I sleep with them, do all this elusive, nonchalant act but deep inside I really like them- A LOT, and then it fizzles and then I get caught up in the emotional net we call Romantic Love and they are not, etc etc etc etc
Well there is more into it than that but to me I guess that's what makes Love so addictive!

So the story goes I sleep with them, practically on the second date or meet. BUT I only sleep with guys that I really like and see a potential in. Yes, I make quick decisions like that and yes I can because I'd like to think I know myself!!!
Apart from one guy who I did a one night with - which I kinda feel… not regret, but… bad cos I think he liked me and I just used him :-/ That in itself s another story.
And I'm proud to say that I can still count my lovers with one hand!
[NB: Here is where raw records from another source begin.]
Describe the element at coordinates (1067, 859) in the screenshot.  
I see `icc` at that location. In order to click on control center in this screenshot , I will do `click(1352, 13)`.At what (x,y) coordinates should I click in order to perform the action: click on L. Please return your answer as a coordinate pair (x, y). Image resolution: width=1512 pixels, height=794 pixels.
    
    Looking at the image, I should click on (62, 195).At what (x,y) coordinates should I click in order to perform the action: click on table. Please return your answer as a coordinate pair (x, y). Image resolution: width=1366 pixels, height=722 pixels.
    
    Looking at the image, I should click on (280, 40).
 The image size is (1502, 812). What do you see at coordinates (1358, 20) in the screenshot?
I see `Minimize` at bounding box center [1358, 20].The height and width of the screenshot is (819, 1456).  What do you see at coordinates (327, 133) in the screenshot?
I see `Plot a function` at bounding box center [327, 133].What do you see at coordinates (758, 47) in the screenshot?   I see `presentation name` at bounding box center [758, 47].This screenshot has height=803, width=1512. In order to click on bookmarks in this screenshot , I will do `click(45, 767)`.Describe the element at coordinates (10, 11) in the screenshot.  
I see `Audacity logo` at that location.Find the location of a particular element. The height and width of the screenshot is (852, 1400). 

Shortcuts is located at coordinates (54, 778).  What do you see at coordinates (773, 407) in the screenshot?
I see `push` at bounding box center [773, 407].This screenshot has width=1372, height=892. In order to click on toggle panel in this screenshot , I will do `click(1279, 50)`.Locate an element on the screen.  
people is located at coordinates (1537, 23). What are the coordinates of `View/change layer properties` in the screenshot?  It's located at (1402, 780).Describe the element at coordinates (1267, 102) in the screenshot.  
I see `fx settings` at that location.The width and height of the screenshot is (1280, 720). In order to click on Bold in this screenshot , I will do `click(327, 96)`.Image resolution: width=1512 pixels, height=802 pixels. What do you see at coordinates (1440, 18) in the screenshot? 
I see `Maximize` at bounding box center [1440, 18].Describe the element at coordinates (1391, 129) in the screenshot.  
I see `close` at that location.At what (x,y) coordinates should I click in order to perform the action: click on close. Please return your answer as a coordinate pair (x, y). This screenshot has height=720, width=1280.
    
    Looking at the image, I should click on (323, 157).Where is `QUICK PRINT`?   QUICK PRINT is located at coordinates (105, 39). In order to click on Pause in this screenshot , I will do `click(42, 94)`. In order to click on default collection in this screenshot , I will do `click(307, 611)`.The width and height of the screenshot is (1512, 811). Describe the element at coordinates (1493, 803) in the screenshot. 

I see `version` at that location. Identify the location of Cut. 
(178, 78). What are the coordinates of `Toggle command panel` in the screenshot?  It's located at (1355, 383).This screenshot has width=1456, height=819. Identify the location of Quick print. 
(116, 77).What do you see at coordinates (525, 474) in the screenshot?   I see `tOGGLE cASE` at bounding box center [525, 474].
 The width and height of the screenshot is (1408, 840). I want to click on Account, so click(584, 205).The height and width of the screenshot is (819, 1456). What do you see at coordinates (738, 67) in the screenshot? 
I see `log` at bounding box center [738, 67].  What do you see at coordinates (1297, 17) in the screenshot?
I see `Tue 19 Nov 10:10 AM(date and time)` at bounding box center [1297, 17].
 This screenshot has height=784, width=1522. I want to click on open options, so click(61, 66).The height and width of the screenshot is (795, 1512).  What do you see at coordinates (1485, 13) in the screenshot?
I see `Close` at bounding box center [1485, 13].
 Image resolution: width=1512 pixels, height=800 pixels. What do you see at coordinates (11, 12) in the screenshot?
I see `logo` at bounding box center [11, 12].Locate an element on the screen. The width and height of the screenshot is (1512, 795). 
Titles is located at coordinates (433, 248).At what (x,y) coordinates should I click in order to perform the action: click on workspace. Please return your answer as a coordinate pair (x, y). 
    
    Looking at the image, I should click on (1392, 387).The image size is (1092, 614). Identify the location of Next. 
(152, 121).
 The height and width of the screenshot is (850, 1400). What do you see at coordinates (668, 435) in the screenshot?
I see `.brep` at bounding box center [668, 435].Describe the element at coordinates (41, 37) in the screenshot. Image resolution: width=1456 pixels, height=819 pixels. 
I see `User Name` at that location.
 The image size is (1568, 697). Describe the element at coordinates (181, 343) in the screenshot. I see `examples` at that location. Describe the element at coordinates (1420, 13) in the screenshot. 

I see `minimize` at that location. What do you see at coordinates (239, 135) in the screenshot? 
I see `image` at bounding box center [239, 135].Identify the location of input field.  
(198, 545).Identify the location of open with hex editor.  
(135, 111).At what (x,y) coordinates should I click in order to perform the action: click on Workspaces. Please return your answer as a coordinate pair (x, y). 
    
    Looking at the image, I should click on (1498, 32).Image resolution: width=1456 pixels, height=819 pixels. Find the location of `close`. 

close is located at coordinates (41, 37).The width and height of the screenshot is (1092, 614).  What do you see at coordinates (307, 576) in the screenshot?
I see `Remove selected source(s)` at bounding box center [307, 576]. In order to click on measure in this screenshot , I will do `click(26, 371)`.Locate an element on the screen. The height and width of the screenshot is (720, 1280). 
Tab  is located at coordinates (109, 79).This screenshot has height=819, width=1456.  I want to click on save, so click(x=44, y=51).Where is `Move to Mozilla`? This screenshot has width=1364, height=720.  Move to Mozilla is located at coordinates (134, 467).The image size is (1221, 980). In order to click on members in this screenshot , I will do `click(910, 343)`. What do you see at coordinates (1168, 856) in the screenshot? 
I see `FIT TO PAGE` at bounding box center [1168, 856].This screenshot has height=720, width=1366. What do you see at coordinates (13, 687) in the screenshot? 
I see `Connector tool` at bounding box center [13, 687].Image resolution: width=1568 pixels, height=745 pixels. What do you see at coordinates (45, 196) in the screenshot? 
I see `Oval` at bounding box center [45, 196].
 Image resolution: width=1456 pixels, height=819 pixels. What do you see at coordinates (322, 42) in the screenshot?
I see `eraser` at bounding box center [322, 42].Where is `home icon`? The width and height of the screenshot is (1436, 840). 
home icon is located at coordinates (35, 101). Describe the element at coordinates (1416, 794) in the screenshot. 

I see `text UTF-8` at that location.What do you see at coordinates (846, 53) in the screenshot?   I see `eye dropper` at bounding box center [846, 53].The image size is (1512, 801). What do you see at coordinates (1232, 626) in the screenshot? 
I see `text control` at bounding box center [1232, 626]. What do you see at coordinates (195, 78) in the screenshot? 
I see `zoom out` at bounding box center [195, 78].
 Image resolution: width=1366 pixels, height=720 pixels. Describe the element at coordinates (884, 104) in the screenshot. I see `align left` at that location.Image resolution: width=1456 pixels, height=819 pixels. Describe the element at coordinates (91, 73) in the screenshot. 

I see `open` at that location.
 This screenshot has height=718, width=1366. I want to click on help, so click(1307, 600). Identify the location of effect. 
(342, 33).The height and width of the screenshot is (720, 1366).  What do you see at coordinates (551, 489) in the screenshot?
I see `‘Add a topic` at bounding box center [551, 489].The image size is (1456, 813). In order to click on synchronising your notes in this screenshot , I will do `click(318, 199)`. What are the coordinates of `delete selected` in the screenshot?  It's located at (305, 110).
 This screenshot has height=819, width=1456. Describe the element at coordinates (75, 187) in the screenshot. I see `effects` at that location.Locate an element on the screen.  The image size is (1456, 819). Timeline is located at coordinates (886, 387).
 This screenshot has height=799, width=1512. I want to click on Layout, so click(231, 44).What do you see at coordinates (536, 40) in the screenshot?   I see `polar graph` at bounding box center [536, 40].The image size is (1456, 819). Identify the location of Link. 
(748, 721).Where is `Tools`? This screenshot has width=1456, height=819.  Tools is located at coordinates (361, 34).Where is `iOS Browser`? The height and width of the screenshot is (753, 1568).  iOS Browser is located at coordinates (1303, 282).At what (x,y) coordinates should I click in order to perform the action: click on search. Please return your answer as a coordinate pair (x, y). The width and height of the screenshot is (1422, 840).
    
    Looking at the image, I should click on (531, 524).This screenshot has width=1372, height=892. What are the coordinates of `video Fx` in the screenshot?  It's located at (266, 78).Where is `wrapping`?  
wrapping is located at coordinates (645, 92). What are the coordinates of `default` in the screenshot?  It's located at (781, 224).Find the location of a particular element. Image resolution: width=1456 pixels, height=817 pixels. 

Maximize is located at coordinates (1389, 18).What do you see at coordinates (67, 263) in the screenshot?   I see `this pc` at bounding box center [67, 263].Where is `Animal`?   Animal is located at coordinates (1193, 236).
So anyway, my third lover. A***! He is pretty cool but a "dickhead" (his words, not mine).
It's been so long since I wrote here that I feel there's been such a big gap in what has been happening in my love life.
I am soo excited to share!

So who is this guy?! I will continue it another day...

Monday, 7 October 2013

To The Man

Dearest lost child. I can no longer pretend and say with honesty that you will ever find your way home anytime soon. It has been my fault to play on the romanticism of what life is about and having given you so much free will and courage to the point that you have ignored the sign posts of the wise ones. For now carry on making your path but remember old ones are always there to guide you. Inquisitive yet a stubborn head, I can see you have a lot of learning to do.  Everything is right in this world so you have nothing to fear and there's nothing left for you to do so until you remember that I know you're not truly lost. I would like us to spend good time together so hasten a little and don't spend time wondering on your own. Let your heart guide you as I am still here where the part you have yet not explored.